Nancy, at left, signed with co-author Matt Molina; she was very modest, “I did the first half, he did the second half!”


Moving past the signing table, I was greeted by the bread, grilling for crostini~


there was also some chunky & crusty bread which was salted, a little garlic-y, perfectly dripping in olive oil~


I should mention that this was a foodie’s convention; everyone who is a San Diego Foodie was there, it seemed, in addition to a few others; adored La Petite here, decked out in Rancho Santa Fe style~


We had a demonstration of burrata, which is fresh Mozzarella cheese with a filling of cream and more shredded Mozzarella. as I told Raquel, the Americans are worried about weight and non-fat and the like and this is what the Italians eat…and they are not fat….this was fantastic~


The burrata was accompanied by the bread as previously shown, plus three sauces, a tapenade of olives, pesto, and another bean-based sauce~


We had two brothers handling the mozzarella; and it was an amazing show; here the steam is from the hot water~


Raquel chatted away in Italian with the Brothers; it was a good connection that we will revisit for the market~


Meanwhile, we were served this~


I’m sorry, I meant this, butternut squash crostini topped with smoked apple bacon~


as well as a glass of Prosecco~


And pine nut “pignoli” cookies with Rosemary, which were delish and are meant to be in the book~


The venue was Chino Farm, Rancho Santa Fe.  Even the Ford got decked out for the event~


Chino is a farm stand, avec Cult Following.

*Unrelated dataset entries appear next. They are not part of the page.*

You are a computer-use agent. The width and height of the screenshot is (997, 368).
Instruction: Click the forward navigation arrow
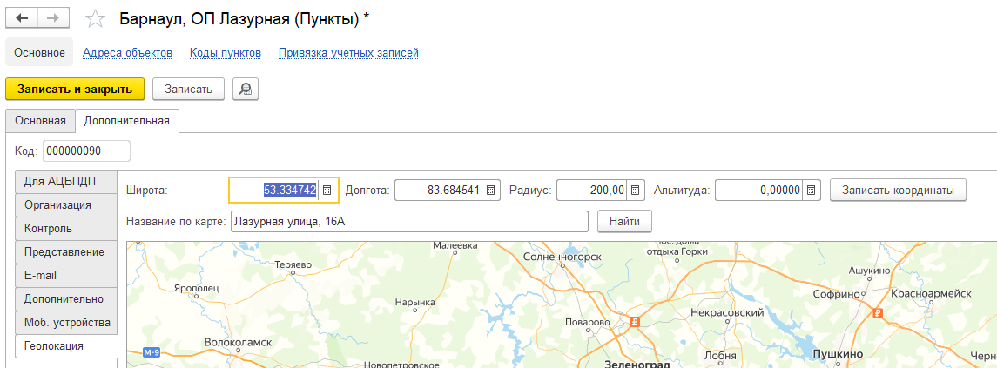point(53,18)
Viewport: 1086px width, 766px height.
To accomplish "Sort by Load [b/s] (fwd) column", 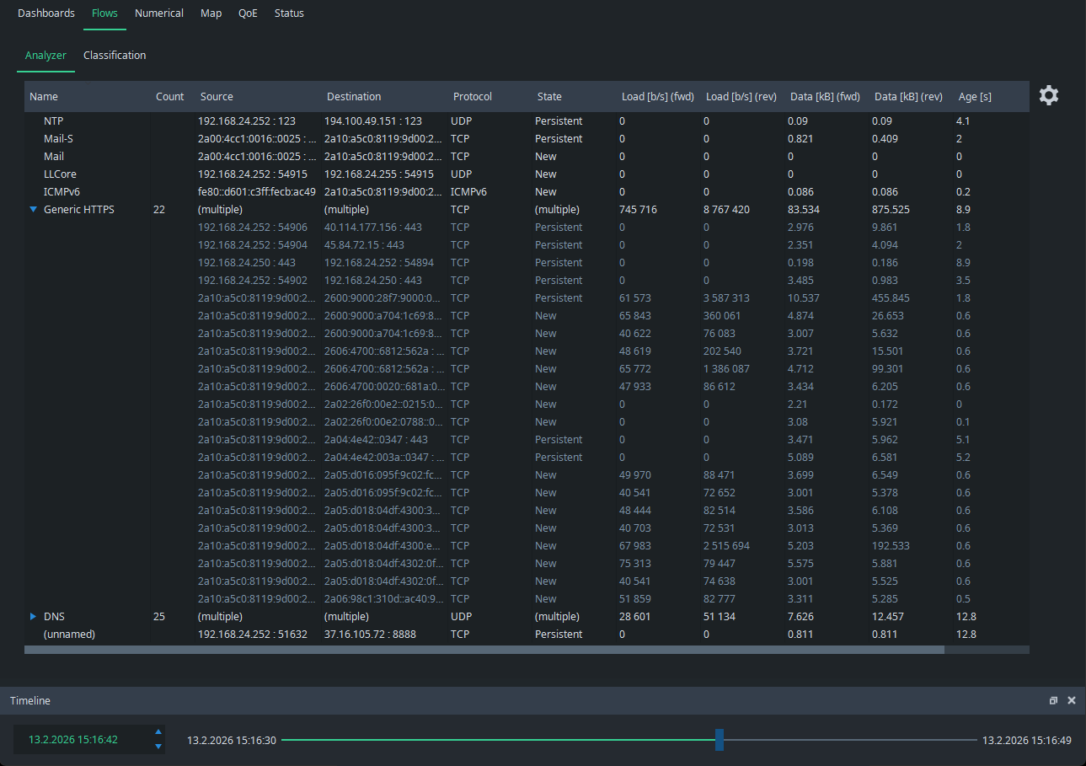I will point(657,97).
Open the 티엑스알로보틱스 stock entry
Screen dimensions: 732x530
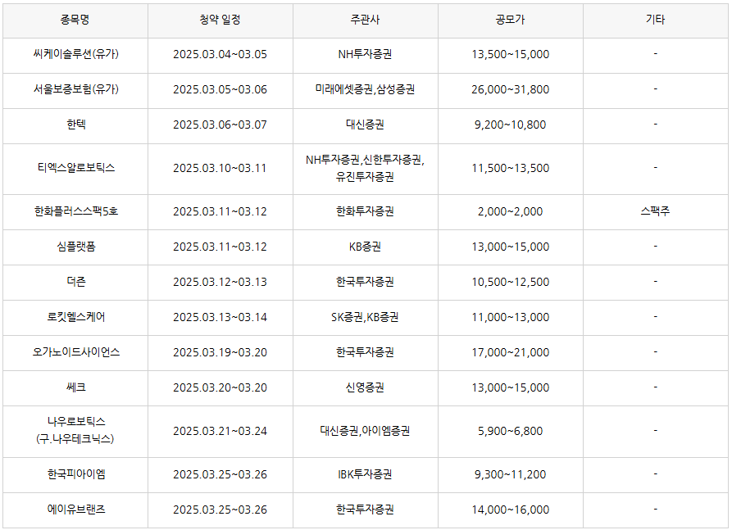[x=75, y=168]
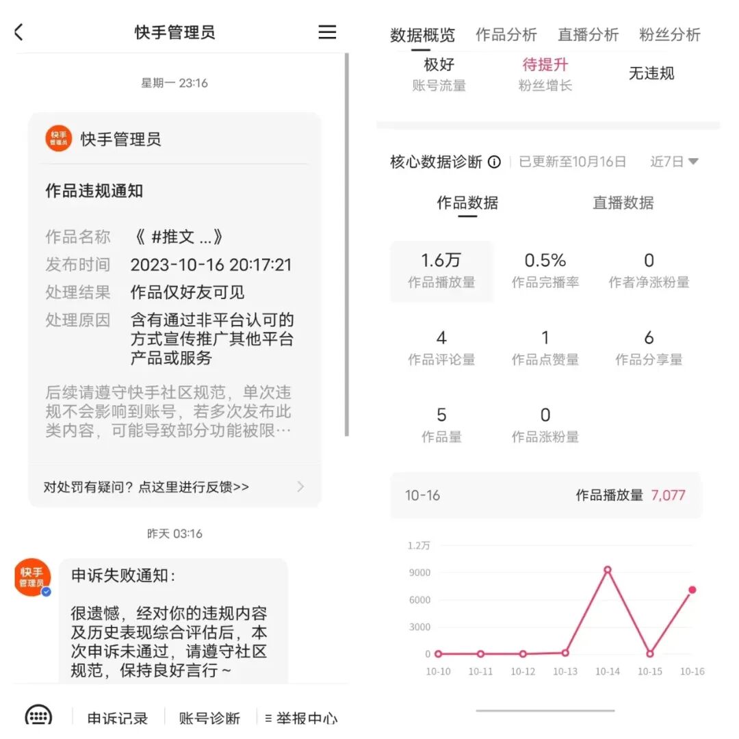Image resolution: width=739 pixels, height=739 pixels.
Task: Open the hamburger menu icon
Action: click(x=327, y=31)

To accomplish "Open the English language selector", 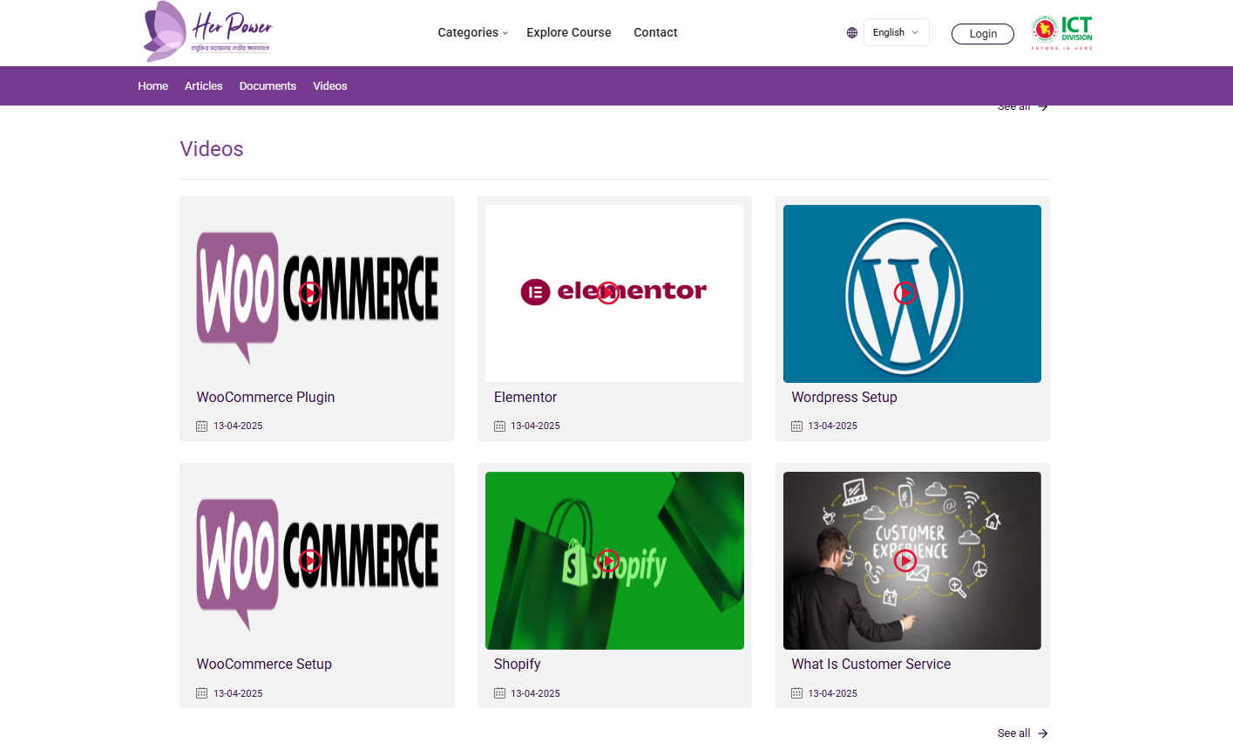I will click(x=896, y=32).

Tom Chino is the Patriarch; the family is Japanese and has been here since the ‘40’s.


They sell direct from their farm stand and wholesale only to Alice Waters of Chez Panisse.  When you see the produce you know why;


The herbs are abundant, until they sell out; here Bay~


here Savory~


And here sage, sooo great fresh in Thanksgiving stuffing~


Fresh flowers are great all year long in salads~


also today, fresh cherry tomatoes~


the tiniest brussell sprouts ever; by the time I came back these were gone~


various berries~


including two varieties of strawberries; “French or Californian?”, he said. You will see mon choix this week but you can already guess the answer~  


it’s all amazing!~


A few original remnants of the ‘40s from owner Tom Chino. Very charming~ 


This is a working farm so there are now greenhouse tomatoes~


and my dog Honey and I enjoyed exploring the farm~


We are going to another book signing here in two weeks; I will be buying a stack of this next book for Christmas gifts; can’t wait to go to that event.

Have a lovely week; tonight I will resume holiday gift posts.